_Task_
Only the lines from the one containing "Click the moderator" through the end of the records should be retyped, exactly and including both ends; pictures stay out.

---- Records for the task

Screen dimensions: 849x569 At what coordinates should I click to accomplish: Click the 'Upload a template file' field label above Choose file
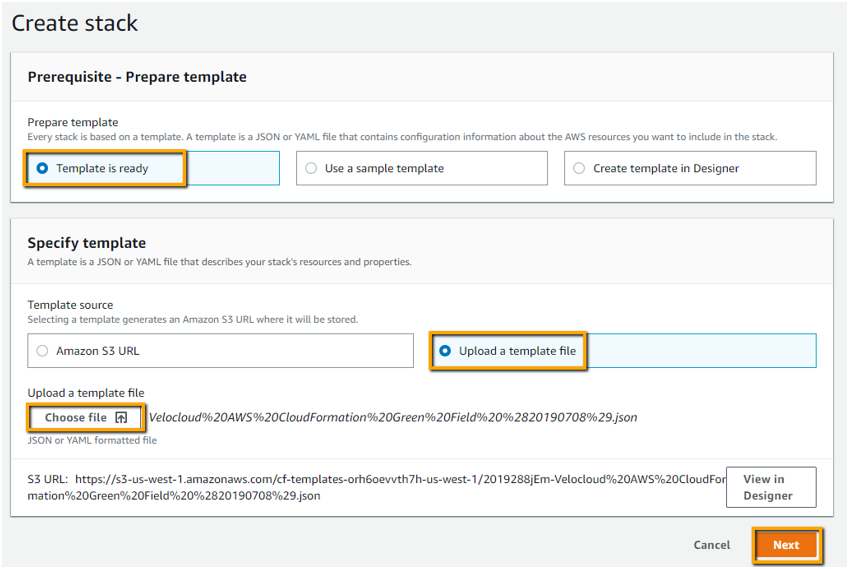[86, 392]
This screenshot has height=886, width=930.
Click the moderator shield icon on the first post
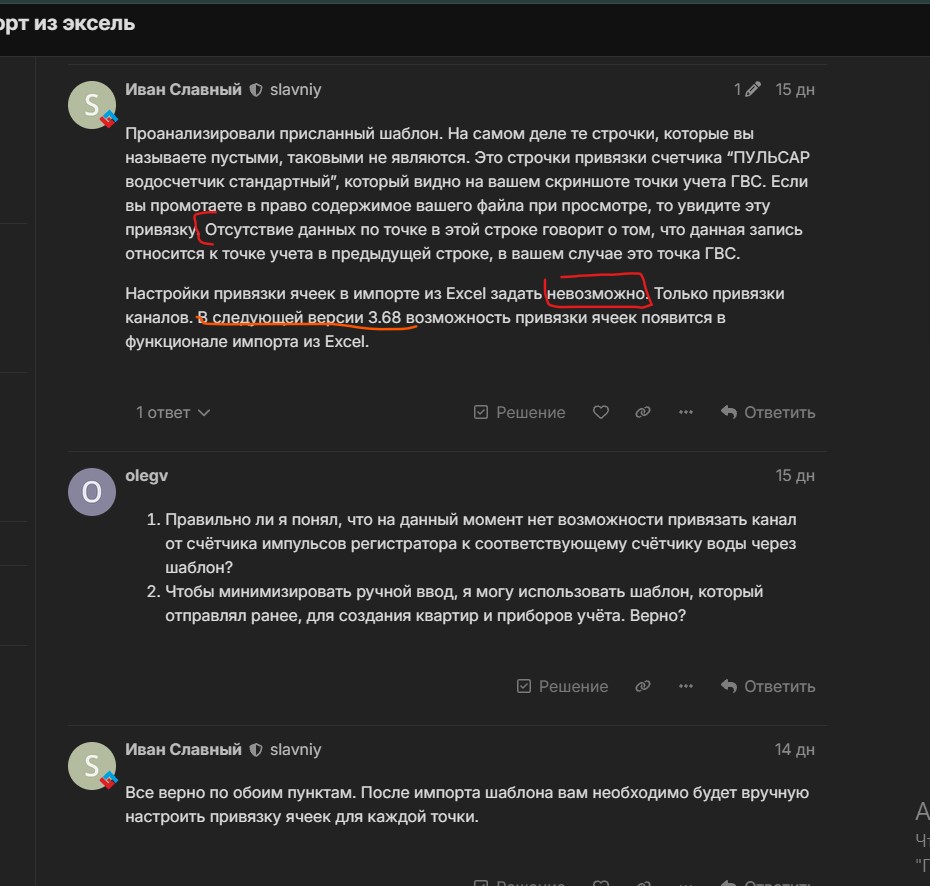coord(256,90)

--------

_Answer box_
Click the moderator shield icon on the first post
coord(256,90)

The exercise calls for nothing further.